The tragedy is that Ukraine is manning many of its front-line trenches with their own mobilized units, with minimal training and inadequate support. It’s short-term pain in service of Ukraine’s long-term goals, and it freakin’ sucks for those being asked to make that sacrifice. They are buying the time Ukraine needs to prepare with their own blood.
That sacrifice isn’t in vain, as Russia’s big winter offensive has barely budged the lines. The longer defenses hold, regardless of the cost, the better Ukraine’s new armored vanguards will be prepared to liberate their country later this year.
No, we shouldn’t invade Mexico. What the f is wrong with those people?
The bulk were Azovstal defenders.
Woah, what’s a Ukrainian medic doing in the White House? Seemed like a story worth digging into.
Before she was captured, Paievska, better known throughout Ukraine as Taira, had recorded more than 256 gigabytes of harrowing bodycam footage showing her team’s efforts to save the wounded in the besieged city of Mariupol. She got the footage to Associated Press journalists, the last international team in Mariupol, on a tiny data card.
The journalists fled the city on March 15 with the card embedded inside a tampon, carrying it through 15 Russian checkpoints. The next day, Taira was taken by pro-Russia forces.

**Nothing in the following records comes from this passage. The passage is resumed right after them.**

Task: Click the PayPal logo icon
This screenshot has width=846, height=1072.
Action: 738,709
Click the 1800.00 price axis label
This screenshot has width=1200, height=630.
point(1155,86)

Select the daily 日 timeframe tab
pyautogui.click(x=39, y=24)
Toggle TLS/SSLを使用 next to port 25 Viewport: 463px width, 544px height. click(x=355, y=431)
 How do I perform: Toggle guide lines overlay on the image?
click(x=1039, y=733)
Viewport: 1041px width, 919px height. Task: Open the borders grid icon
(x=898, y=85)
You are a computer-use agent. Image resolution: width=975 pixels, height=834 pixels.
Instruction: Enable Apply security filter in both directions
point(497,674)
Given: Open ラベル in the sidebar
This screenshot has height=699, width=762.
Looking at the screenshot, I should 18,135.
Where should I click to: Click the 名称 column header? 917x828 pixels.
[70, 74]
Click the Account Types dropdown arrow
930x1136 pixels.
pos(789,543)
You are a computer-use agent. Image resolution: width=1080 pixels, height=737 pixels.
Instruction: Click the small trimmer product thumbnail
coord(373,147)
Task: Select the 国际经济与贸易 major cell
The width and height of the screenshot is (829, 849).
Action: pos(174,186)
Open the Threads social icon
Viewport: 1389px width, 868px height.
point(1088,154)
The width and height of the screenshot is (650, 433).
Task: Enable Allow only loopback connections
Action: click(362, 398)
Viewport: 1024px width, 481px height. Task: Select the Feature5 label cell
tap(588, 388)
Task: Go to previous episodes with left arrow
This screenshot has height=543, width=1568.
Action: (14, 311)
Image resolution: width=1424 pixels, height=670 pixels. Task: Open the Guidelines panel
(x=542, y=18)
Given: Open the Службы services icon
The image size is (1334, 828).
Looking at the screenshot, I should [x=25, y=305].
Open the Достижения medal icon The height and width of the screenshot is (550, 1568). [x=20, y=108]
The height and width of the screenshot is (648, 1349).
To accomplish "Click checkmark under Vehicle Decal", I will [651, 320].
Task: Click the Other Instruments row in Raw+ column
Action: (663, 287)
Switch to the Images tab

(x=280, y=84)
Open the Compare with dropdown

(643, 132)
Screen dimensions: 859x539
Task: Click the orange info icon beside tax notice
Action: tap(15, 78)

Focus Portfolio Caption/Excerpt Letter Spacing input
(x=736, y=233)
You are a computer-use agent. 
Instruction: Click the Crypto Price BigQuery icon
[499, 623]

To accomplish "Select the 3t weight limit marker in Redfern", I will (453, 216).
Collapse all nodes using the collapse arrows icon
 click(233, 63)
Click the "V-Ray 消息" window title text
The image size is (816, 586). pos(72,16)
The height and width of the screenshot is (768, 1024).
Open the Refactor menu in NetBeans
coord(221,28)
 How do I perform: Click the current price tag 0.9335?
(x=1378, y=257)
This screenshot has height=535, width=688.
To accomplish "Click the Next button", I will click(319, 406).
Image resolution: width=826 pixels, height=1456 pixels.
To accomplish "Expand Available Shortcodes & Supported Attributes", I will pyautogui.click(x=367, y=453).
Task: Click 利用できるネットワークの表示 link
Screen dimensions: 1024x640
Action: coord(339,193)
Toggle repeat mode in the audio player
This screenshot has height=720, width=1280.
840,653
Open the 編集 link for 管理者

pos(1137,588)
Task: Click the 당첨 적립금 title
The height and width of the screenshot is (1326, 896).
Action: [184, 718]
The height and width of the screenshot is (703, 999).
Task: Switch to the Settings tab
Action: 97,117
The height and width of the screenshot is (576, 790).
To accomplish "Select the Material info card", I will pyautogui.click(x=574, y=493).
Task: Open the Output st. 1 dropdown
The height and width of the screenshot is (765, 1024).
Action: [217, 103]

Three months passed before she emerged on June 17, thin and haggard, her athlete’s body more than 10 kilograms (22 pounds) lighter from lack of nourishment and activity. She said the AP report that showed her caring for Russian and Ukrainian soldiers alike, along with civilians of Mariupol, was critical to her release
The camera was on when she intervened to treat a wounded Russian soldier, whom she called “sunshine,” as she does nearly everyone who comes into her life. She chronicled the death of a boy and the successful effort to save his sister, who is now one of Mariupol’s many orphans. On that day, she collapsed against a wall and wept.
Reviewing the video, she said it was a rare loss of control.
“If I cried all the time, I wouldn’t have time to deal with the wounded. So during the war, of course, I became a little harder,” she said. “I shouldn’t have shown that I was breaking down. … We can mourn later.”
The children weren’t the first or the last she treated, she said. But they were part of a larger loss for Ukraine.
“My heart bleeds when I think about it, when I remember how the city died. It died like a person — it was agonizing,” she said. “It feels like when a person is dying and you can’t do anything to help, the same way.”